● Goal of the exercise
Copy the entries below without any change, from the line containing "will tap(131, 142)." through the line containing "click(66, 97)".

....

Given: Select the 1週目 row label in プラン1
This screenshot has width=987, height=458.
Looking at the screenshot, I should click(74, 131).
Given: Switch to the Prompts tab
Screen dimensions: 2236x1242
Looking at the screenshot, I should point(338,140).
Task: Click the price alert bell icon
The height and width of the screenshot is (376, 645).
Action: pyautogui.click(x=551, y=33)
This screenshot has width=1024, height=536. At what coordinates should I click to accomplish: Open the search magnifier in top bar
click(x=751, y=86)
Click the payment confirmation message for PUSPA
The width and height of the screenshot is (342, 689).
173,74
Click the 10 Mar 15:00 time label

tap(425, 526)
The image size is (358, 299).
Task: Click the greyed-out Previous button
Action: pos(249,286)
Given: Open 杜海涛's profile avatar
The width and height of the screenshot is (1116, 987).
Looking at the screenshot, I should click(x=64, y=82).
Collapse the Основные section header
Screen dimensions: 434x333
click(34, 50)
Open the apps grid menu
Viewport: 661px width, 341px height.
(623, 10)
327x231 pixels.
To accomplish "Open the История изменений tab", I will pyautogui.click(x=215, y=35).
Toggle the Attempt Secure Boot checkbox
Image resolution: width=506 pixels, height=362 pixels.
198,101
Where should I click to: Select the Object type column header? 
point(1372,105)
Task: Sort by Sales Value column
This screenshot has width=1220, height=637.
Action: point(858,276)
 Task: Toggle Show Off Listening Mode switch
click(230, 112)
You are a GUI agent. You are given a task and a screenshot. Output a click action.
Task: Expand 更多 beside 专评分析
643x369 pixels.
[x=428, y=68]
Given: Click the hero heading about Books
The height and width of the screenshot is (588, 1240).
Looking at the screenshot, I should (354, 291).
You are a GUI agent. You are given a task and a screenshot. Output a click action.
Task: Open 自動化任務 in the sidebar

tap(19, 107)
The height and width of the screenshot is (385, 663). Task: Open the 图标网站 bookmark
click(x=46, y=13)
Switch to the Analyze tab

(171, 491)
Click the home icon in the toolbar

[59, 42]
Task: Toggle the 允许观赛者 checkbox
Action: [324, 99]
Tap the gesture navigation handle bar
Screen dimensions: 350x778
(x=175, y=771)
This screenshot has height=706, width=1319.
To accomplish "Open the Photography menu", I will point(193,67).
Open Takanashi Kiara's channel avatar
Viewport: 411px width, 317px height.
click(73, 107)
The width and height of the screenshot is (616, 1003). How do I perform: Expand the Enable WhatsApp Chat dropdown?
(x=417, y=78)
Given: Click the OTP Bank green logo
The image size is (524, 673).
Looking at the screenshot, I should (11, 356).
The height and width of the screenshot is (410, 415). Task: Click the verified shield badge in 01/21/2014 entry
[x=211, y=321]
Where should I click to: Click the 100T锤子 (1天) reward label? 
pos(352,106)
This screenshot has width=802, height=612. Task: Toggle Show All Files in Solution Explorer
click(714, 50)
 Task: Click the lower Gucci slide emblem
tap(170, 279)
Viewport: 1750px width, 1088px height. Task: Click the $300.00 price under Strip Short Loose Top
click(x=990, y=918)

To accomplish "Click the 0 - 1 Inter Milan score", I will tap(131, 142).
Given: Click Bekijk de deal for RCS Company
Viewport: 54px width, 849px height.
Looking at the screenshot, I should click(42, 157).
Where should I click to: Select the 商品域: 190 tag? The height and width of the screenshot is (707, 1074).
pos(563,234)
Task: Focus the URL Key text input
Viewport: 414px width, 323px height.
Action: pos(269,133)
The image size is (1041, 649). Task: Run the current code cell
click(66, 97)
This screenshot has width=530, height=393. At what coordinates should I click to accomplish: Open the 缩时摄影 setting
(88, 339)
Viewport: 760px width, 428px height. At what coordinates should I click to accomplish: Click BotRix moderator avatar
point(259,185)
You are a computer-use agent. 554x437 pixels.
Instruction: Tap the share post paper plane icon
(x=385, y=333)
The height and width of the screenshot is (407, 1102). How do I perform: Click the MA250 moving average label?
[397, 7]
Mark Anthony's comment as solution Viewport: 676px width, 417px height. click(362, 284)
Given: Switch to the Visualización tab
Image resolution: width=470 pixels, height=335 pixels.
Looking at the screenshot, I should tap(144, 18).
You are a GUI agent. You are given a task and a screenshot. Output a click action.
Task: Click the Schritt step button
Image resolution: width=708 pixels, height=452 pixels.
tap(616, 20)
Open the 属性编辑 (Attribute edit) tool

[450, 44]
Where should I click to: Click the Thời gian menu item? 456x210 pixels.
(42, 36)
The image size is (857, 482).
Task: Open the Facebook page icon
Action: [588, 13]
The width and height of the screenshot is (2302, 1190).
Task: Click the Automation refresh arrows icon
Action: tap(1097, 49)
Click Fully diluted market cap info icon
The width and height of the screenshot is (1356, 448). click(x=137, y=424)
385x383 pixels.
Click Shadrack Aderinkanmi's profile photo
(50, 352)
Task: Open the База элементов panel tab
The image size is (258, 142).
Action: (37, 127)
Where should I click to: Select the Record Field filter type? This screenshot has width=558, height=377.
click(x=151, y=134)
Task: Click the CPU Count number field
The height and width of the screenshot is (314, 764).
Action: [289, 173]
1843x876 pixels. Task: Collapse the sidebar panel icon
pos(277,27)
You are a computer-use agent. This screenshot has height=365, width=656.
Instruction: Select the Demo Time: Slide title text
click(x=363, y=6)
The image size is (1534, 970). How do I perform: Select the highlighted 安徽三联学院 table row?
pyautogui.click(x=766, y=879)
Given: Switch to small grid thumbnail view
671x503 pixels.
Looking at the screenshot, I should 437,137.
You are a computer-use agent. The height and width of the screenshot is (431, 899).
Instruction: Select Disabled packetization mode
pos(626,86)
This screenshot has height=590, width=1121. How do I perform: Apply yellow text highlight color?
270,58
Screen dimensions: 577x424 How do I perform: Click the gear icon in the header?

....

● Reply to the exercise
To accomplish "Click the 0 - 1 Inter Milan score", I will tap(131, 142).
Given: Click Bekijk de deal for RCS Company
Viewport: 54px width, 849px height.
Looking at the screenshot, I should click(42, 157).
Where should I click to: Select the 商品域: 190 tag? The height and width of the screenshot is (707, 1074).
pos(563,234)
Task: Focus the URL Key text input
Viewport: 414px width, 323px height.
Action: pos(269,133)
The image size is (1041, 649). Task: Run the current code cell
click(66, 97)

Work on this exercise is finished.